Your instructions: The entries below contain a stretch that opens with the line containing "Website (384, 657)" and closes with the line containing "Plan du site (731, 2504)"; set down that stretch exactly, both ends included, and nothing else.

##### Records for this task

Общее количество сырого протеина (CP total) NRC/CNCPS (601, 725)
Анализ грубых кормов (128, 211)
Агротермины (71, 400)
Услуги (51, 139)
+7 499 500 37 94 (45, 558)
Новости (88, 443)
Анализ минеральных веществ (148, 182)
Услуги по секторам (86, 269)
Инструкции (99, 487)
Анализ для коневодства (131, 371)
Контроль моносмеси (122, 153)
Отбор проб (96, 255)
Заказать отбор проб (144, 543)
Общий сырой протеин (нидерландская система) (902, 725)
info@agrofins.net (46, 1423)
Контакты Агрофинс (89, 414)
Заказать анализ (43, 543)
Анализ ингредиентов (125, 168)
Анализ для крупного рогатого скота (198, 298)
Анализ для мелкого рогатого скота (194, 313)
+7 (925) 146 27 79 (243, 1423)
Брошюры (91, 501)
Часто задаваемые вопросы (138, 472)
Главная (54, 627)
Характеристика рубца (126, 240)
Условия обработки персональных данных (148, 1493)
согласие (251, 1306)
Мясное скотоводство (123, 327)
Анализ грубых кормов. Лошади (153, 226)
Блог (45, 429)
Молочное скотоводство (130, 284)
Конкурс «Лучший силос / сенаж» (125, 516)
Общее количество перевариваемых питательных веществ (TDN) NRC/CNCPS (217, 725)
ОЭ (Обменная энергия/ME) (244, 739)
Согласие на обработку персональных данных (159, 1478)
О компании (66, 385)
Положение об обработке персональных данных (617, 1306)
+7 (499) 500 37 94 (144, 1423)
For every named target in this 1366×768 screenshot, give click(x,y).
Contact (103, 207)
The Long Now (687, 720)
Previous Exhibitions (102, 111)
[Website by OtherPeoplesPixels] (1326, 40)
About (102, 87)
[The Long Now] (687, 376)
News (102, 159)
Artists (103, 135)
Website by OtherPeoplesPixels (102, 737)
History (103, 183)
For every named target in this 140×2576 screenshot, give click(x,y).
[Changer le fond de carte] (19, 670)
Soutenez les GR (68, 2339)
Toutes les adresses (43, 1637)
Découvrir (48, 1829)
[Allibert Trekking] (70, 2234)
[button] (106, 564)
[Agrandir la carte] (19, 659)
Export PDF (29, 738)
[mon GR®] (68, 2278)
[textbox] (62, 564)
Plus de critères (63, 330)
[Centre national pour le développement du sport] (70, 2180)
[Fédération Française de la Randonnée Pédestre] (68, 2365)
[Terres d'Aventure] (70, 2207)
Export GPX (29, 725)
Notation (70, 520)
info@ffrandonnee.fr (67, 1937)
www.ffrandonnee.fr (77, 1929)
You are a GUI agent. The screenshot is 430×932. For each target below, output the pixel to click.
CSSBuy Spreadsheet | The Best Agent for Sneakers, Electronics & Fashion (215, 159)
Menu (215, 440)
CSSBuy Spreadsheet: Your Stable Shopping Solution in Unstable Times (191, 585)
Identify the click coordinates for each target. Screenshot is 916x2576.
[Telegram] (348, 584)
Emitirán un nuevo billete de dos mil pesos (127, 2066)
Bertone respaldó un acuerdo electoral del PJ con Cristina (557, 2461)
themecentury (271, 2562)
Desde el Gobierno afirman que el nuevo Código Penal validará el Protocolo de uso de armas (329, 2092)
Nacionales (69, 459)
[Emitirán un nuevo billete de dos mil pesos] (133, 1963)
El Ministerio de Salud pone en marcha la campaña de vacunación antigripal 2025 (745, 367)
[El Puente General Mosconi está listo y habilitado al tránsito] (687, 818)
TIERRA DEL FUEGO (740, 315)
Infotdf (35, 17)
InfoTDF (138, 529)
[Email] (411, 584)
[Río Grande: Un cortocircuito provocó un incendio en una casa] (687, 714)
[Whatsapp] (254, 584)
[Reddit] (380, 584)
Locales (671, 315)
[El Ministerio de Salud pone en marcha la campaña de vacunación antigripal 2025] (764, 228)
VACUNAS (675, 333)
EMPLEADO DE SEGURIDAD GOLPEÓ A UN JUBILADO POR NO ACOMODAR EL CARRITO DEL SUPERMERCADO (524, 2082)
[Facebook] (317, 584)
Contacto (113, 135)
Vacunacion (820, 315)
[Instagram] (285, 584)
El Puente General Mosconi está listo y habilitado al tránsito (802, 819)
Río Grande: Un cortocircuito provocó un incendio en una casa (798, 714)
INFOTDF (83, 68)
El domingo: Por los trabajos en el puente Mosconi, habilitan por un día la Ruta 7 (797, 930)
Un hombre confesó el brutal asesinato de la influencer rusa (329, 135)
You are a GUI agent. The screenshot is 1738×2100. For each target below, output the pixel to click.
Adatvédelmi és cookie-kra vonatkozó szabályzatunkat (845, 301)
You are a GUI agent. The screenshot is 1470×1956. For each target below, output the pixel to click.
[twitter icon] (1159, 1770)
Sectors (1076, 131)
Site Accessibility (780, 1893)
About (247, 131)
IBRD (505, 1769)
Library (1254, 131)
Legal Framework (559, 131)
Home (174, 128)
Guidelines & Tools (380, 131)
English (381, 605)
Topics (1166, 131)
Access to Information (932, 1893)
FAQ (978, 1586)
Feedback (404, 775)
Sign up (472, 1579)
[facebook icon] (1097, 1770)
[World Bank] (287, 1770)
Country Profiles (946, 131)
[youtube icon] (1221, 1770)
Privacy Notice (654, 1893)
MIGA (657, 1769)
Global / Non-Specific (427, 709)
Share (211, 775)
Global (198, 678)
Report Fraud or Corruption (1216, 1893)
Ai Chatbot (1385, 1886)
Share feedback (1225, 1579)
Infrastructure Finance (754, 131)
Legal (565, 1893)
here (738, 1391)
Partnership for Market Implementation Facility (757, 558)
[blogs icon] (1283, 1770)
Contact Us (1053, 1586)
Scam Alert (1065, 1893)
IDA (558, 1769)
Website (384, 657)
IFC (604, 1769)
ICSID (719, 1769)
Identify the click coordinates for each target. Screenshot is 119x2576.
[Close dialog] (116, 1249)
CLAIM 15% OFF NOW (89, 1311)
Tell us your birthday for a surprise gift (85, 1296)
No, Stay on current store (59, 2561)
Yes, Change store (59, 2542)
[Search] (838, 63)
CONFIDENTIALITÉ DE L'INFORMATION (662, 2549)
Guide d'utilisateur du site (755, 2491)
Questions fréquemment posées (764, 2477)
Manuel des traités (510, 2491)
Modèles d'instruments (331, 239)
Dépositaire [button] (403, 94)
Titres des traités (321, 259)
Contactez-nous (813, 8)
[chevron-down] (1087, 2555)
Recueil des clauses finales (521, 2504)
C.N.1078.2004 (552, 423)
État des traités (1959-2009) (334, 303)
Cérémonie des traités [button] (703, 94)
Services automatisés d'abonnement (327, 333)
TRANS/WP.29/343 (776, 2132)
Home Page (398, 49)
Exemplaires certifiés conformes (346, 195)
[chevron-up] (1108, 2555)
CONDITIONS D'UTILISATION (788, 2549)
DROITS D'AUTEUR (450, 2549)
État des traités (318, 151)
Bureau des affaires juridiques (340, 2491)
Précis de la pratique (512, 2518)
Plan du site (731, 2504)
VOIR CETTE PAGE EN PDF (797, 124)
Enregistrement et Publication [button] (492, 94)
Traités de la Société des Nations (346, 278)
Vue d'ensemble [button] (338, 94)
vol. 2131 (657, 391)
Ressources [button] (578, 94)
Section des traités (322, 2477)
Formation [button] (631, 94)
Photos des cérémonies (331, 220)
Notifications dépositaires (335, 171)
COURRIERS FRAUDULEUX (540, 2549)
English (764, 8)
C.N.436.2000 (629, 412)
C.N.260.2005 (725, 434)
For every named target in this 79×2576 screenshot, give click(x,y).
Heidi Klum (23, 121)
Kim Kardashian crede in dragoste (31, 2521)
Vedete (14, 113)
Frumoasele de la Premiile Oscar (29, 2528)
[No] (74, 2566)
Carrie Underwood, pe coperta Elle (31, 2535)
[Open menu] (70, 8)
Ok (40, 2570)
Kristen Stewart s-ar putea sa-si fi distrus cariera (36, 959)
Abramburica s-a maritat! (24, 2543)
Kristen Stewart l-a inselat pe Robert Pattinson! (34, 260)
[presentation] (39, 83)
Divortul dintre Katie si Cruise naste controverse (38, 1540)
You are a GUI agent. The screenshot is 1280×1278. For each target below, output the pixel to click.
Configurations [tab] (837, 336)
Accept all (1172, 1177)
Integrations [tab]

##########

Exercise response:
Website (384, 657)
IFC (604, 1769)
ICSID (719, 1769)
Identify the click coordinates for each target. Screenshot is 119x2576.
[Close dialog] (116, 1249)
CLAIM 15% OFF NOW (89, 1311)
Tell us your birthday for a surprise gift (85, 1296)
No, Stay on current store (59, 2561)
Yes, Change store (59, 2542)
[Search] (838, 63)
CONFIDENTIALITÉ DE L'INFORMATION (662, 2549)
Guide d'utilisateur du site (755, 2491)
Questions fréquemment posées (764, 2477)
Manuel des traités (510, 2491)
Modèles d'instruments (331, 239)
Dépositaire [button] (403, 94)
Titres des traités (321, 259)
Contactez-nous (813, 8)
[chevron-down] (1087, 2555)
Recueil des clauses finales (521, 2504)
C.N.1078.2004 (552, 423)
État des traités (1959-2009) (334, 303)
Cérémonie des traités [button] (703, 94)
Services automatisés d'abonnement (327, 333)
TRANS/WP.29/343 (776, 2132)
Home Page (398, 49)
Exemplaires certifiés conformes (346, 195)
[chevron-up] (1108, 2555)
CONDITIONS D'UTILISATION (788, 2549)
DROITS D'AUTEUR (450, 2549)
État des traités (318, 151)
Bureau des affaires juridiques (340, 2491)
Précis de la pratique (512, 2518)
Plan du site (731, 2504)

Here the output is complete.